----- PAGINA -----
Home Festival di Venezia Venezia 2011: A Dangerous Method – Recensione in anteprima del film di David Cronenberg

Venezia 2011: A Dangerous Method – Recensione in anteprima del film di David Cronenberg

Cronenberg divide la critica al Lido: leggi cosa ne pensa la redazione di Cineblog

pubblicato 2 Settembre 2011 aggiornato 1 Agosto 2020 08:48

Lo spettro delle guerre incombe su Zurigo e Vienna, e su questo scenario si intrecciano le storie e le vite di due figure storiche e fondamentali per la nascita della psicoanalisi. Carl Jung utilizza il metodo di Sigmund Freud per curare Sabina Spielrein, una giovane isterica russa di cui si innamora. Colpito dai risultati ottenuti da Jung, Freud lo nomina suo successore, ma quando Jung sviluppa le proprie personali teorie, le loro strade si dividono…

Prima o poi doveva arrivare un film nella filmografia di David Cronenberg che affrontasse di petto la psicoanalisi. La tematica è sempre stata centrale nel cinema del genio canadese, e nasceva spontanea in ogni ragionamento che Cronenberg ci ha sempre invitato a fare con le sue opere. Che A Dangerous Method arrivi dopo due film gemelli come A History of Violence e La promessa dell’assassino è solo la naturale continuazione del percorso intrapreso dall’autore. O forse l’omaggio più doveroso e sincero che il regista ha voluto fare al fulcro della sua poetica.
-----
## COMPLETA QUANTO SEGUE
- a) Estrai dalla recensione di A Dangerous Method il passo che comincia con "Prima o poi" e finisce con "della sua poetica.", copiandolo parola per parola.
- b) Scrivi il seguito della recensione di A Dangerous Method, riprendendo dopo la sua ultima frase.
----- VOCI DEL DATASET -----
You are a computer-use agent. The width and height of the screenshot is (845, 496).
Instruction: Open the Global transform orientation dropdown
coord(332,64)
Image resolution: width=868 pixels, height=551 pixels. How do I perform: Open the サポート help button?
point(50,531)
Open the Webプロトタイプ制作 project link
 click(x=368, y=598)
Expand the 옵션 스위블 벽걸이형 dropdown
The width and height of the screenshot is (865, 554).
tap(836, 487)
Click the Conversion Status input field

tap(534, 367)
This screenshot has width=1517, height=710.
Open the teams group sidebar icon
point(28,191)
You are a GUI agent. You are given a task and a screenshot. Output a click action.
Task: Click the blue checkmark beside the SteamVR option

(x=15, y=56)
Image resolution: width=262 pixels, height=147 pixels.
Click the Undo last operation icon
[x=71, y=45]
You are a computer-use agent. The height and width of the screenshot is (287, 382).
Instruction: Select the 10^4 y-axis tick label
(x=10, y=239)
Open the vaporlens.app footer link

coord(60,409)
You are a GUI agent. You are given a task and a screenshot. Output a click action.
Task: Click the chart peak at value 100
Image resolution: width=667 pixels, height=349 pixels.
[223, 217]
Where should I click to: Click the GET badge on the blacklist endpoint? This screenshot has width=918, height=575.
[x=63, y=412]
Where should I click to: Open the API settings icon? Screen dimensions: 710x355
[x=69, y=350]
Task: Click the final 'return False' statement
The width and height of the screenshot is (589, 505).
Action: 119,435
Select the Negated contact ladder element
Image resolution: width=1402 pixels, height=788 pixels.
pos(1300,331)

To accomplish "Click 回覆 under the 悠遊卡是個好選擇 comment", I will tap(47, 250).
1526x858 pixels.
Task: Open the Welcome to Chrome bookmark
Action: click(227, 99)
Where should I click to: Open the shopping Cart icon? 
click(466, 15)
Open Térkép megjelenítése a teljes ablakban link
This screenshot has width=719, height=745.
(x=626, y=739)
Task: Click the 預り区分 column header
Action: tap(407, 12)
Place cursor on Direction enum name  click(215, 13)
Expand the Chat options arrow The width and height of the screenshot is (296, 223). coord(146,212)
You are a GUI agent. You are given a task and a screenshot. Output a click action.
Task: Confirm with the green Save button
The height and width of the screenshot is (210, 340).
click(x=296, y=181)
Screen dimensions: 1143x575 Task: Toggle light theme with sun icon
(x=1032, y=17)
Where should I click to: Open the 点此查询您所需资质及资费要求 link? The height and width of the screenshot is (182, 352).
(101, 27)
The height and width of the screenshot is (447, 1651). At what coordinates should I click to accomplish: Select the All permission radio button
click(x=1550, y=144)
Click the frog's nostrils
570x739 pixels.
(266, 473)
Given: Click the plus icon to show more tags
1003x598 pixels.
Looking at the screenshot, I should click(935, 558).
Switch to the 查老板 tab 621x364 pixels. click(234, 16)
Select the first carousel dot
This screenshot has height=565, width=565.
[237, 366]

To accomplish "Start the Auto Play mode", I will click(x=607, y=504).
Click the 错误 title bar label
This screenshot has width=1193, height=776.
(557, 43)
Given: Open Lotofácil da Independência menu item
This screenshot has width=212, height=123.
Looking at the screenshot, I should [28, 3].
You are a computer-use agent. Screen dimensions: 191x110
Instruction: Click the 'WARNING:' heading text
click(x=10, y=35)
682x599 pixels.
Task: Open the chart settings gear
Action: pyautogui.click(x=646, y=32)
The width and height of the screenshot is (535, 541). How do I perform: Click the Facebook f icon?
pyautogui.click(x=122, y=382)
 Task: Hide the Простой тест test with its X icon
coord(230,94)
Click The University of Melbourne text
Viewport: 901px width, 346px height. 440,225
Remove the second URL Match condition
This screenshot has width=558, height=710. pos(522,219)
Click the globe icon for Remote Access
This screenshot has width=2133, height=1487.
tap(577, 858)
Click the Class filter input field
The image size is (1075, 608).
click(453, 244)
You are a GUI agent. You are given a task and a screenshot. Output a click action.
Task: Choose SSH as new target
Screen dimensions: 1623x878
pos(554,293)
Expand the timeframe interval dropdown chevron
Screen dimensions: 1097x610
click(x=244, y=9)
-----
## RISPOSTE AI COMPITI
- a)
Prima o poi doveva arrivare un film nella filmografia di David Cronenberg che affrontasse di petto la psicoanalisi. La tematica è sempre stata centrale nel cinema del genio canadese, e nasceva spontanea in ogni ragionamento che Cronenberg ci ha sempre invitato a fare con le sue opere. Che A Dangerous Method arrivi dopo due film gemelli come A History of Violence e La promessa dell’assassino è solo la naturale continuazione del percorso intrapreso dall’autore. O forse l’omaggio più doveroso e sincero che il regista ha voluto fare al fulcro della sua poetica.

- b)
Cronenberg ha sempre voluto scavare nella materia, nella carne, nei nostri modi di comunicare, nelle relazioni, nell’anima delle nazioni. Scavare nell’uomo, e quindi nel suo incoscio, tirandone fuori la parte più “vera”: la nostra violenza, le nostre paure, le nostre ossessioni, le nostre morbosità e i nostri demoni. Lo faceva già ai tempi dei suoi “b-movie” (Il demone sotto la pelle, Rabid, Brood), e ha continuato a farlo quando la sua estetica si è raffinata quasi chirurgicamente (di cui il punto più alto, per chi scrive, è Crash: ma ognuno avrà una sua personale preferenza).

Keira Knightley in A Dangerous Method

Affrontare direttamente la nascita della psicoanalisi è quindi non un “atto dovuto”, per carità, ma un atto spontaneo, che nasce direttamente da tutto ciò che il regista ha fatto e detto fino ad ora. Detto ciò, A Dangerous Method ha tante anime al suo interno, ben amalgamate e quasi nascoste dalla patina da period drama o addirittura da biopic. La critica sembra non aver apprezzato molto, non a caso, essendo questo il film più “scomodo” di Cronenberg, il suo più rischioso, difficile, intimo, a rischio ridicolo: a noi però è parso un grande film. Vediamo perché.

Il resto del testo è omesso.